Pantone Color of the Year: ‘Greenery’ and Its Many Benefits

The 2017 Pantone color of the year has us doing somersaults at the Chicago Botanic Garden. Pantone’s “greenery” has inspired us to discuss the importance of green space and nature’s role in our well-being.

Every year, Pantone selects a color of the year. This year’s color selection, “greenery”—a revitalizing shade “symbolic of new beginnings”—inspired us to discuss the benefits of spending time in nature with our Horticultural Therapy participants—a conversation worth sharing with the entire Garden community.

January's Gardening for Life Enrichment project: Eucalyptus Sensory Mobile.
January’s Gardening for Life Enrichment project: Eucalyptus Sensory Mobile.
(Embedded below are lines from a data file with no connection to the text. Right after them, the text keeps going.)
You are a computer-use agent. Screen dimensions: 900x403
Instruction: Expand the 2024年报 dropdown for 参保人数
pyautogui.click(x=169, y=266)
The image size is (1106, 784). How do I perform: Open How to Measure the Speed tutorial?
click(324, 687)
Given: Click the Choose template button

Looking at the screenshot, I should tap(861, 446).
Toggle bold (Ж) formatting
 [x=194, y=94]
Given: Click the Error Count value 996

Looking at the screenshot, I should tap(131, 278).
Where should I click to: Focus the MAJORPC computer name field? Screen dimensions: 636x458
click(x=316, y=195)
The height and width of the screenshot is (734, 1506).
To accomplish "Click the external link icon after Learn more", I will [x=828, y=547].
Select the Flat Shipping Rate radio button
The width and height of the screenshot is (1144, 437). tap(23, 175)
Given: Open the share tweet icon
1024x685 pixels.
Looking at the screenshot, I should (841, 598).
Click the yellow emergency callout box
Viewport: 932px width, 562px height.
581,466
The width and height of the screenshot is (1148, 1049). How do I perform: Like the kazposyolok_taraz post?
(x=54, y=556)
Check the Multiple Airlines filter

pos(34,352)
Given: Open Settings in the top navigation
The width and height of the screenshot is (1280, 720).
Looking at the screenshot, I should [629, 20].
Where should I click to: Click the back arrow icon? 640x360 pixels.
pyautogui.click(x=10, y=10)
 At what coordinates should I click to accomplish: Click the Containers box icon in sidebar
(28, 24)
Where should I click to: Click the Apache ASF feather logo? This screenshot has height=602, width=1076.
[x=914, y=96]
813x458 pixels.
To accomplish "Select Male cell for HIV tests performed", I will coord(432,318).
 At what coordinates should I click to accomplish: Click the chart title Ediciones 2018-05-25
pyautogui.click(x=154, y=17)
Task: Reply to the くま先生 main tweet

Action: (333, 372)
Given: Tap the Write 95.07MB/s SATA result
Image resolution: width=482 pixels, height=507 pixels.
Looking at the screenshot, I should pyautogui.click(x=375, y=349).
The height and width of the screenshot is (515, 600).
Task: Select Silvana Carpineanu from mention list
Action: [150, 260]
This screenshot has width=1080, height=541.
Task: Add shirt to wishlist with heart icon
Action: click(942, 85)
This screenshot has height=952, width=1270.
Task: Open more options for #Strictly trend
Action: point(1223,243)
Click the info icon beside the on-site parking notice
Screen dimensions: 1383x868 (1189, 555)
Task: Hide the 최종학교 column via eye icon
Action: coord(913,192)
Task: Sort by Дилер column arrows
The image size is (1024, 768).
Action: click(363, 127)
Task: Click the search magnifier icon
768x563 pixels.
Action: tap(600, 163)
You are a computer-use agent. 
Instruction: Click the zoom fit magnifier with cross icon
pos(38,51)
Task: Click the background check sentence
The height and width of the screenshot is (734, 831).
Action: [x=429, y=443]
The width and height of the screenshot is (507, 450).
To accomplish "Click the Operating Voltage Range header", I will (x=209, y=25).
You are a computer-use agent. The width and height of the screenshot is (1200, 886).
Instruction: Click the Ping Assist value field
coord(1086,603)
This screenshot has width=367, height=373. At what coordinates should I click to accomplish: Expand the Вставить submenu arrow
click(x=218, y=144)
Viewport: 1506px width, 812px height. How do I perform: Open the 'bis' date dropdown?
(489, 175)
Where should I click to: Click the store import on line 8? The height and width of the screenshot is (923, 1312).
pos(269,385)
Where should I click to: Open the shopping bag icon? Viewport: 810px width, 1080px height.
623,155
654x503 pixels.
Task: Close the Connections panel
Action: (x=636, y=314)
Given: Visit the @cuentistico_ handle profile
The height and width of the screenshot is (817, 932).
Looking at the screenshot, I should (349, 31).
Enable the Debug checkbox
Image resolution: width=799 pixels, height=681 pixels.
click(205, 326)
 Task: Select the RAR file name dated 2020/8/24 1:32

The color “greenery” brings many images to mind: lush forests, fruits and vegetables, fields of grass, and wild jungles. Being in spaces of green, or viewing them from inside, brings about psychological and physiological changes in our bodies. It slows our breathing, reduces stress, and encourages us to take in what is around us. 

Why does “greenery” impact us the way it does? There are countless reasons why we feel calm, restored, and connected while in nature. Largely, it is because we are connected to it as human beings. The Biophilia theory, formulated by evolutionary biologist E.O. Wilson, teaches us that because our survival has been linked with nature (water, shelter, food), our love of it is built into our DNA. 

Being in green space allows us to rest our minds. More specifically, it allows our directed attention a chance to restore. Directed attention is what we use to concentrate on the day-to-day tasks—sending emails, conducting meetings, taking exams, etc. Our directed attention can quickly become fatigued when it is overworked. This is where nature comes to the rescue.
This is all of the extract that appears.